**PROVIDED INFORMATION:**
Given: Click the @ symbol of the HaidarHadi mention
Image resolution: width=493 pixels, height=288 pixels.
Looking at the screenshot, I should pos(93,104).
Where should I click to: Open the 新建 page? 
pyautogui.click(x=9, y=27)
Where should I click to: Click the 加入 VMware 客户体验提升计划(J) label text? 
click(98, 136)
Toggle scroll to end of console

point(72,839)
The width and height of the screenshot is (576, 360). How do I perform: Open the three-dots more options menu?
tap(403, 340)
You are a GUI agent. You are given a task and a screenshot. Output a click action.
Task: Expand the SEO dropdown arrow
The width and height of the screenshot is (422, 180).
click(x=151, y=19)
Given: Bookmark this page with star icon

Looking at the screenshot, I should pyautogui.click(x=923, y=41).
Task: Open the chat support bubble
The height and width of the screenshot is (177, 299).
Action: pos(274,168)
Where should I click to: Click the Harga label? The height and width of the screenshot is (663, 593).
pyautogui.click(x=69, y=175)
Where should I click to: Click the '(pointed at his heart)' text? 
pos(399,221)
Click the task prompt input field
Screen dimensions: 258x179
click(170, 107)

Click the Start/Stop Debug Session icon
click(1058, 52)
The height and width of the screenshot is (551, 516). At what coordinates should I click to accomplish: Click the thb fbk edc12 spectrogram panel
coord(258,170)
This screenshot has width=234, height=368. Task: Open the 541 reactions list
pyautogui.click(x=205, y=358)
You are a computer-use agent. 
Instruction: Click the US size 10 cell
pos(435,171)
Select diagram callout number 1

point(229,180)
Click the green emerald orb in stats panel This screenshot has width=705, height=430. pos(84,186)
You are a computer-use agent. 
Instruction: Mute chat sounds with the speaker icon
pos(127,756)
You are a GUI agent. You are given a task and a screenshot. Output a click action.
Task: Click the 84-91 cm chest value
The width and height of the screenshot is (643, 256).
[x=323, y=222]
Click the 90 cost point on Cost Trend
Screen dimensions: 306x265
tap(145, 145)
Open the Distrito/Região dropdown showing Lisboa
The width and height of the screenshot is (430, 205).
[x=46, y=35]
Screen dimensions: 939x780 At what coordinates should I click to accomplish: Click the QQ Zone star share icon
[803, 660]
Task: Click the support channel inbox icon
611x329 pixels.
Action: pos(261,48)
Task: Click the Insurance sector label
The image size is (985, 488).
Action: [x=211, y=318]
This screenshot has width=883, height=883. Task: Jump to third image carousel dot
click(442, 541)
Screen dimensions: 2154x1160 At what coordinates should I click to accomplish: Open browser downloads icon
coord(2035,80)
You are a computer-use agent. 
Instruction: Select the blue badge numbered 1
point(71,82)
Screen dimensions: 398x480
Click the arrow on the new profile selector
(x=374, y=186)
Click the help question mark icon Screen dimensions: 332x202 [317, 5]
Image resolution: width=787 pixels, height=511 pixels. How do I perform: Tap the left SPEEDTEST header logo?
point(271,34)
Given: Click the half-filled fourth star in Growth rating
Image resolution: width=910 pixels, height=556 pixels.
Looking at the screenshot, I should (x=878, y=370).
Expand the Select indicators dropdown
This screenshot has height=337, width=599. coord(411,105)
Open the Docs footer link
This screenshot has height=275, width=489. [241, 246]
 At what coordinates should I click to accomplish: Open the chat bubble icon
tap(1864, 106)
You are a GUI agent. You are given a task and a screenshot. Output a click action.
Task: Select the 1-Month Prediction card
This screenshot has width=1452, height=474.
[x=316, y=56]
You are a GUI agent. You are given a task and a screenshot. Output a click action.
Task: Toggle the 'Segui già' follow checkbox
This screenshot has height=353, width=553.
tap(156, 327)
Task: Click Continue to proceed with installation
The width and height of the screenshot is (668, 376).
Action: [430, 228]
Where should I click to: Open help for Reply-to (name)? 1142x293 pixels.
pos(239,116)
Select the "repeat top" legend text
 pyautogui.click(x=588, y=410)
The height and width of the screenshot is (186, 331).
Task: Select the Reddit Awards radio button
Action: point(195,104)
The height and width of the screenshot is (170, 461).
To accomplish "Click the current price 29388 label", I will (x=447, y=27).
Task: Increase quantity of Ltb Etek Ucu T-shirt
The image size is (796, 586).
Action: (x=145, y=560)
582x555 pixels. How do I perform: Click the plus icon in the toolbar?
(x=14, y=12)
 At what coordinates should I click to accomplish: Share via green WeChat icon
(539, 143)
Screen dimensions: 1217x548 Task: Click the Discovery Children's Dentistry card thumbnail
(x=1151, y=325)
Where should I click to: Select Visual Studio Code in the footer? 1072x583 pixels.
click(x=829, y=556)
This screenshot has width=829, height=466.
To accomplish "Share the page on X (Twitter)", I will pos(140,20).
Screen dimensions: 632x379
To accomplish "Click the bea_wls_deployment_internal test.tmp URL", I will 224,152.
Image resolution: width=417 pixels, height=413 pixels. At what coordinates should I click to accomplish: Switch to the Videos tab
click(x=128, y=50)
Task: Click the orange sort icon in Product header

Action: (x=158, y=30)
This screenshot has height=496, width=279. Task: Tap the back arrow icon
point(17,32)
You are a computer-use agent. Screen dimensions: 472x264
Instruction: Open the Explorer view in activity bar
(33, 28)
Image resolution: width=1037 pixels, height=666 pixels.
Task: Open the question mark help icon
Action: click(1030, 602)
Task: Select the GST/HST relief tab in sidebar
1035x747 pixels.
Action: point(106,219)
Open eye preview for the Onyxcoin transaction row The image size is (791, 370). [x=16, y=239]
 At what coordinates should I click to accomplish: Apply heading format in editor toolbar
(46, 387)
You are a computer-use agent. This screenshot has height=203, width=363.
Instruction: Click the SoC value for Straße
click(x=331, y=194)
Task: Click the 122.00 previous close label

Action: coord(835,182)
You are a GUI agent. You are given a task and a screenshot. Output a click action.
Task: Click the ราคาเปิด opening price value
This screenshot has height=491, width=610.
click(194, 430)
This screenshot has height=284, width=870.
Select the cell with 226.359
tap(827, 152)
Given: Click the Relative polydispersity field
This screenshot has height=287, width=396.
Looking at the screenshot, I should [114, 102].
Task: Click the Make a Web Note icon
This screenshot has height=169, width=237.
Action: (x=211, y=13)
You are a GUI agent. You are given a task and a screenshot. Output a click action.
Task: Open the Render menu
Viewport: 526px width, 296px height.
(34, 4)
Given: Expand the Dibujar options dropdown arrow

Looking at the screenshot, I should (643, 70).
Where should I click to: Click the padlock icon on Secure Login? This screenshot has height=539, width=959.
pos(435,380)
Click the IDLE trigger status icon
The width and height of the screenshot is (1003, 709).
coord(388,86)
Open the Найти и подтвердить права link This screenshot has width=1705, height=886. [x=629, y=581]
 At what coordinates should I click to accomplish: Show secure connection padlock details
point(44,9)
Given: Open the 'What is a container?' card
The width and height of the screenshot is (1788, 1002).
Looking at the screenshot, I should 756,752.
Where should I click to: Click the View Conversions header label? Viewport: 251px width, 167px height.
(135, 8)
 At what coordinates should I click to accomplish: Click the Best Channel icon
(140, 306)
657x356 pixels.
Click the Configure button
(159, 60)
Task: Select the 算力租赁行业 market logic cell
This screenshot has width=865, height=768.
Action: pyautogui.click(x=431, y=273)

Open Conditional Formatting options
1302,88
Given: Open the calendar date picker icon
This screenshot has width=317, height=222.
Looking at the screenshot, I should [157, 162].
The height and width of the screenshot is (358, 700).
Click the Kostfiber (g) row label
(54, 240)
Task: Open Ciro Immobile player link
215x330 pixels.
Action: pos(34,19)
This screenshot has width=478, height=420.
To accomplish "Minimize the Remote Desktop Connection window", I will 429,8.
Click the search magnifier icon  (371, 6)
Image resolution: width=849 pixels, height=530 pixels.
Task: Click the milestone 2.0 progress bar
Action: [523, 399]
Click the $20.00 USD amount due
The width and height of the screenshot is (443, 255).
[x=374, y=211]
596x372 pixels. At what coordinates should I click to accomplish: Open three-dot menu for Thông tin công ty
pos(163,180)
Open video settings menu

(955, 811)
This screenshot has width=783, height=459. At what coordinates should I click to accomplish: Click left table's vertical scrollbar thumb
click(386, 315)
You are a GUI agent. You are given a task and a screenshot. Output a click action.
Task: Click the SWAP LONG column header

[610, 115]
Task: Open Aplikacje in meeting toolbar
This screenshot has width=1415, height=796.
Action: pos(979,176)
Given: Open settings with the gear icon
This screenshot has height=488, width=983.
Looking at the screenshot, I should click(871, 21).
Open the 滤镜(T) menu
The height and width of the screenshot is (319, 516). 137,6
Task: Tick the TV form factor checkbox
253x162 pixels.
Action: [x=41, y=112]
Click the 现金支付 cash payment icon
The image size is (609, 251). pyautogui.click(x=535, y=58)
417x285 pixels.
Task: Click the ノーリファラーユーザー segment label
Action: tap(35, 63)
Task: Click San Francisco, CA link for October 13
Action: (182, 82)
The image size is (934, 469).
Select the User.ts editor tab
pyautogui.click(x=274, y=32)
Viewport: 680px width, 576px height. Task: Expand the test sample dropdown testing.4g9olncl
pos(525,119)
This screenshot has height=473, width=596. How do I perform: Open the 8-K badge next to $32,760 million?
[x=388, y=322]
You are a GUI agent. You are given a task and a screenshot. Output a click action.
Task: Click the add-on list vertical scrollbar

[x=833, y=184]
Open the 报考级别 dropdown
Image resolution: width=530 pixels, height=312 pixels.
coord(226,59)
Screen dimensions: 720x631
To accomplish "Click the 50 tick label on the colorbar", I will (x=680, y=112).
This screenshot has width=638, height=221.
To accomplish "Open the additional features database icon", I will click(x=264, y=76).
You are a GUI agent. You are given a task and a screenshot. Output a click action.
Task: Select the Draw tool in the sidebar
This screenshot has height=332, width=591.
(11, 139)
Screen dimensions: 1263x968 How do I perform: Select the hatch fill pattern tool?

**WRITTEN PROBLEM:** Reproduce the records exactly, starting with their first line and continuing through the line that contains "click(x=151, y=19)", with both of those lines included.

**FULL OUTPUT:**
Given: Click the @ symbol of the HaidarHadi mention
Image resolution: width=493 pixels, height=288 pixels.
Looking at the screenshot, I should pos(93,104).
Where should I click to: Open the 新建 page? 
pyautogui.click(x=9, y=27)
Where should I click to: Click the 加入 VMware 客户体验提升计划(J) label text? 
click(98, 136)
Toggle scroll to end of console

point(72,839)
The width and height of the screenshot is (576, 360). How do I perform: Open the three-dots more options menu?
tap(403, 340)
You are a GUI agent. You are given a task and a screenshot. Output a click action.
Task: Expand the SEO dropdown arrow
The width and height of the screenshot is (422, 180).
click(x=151, y=19)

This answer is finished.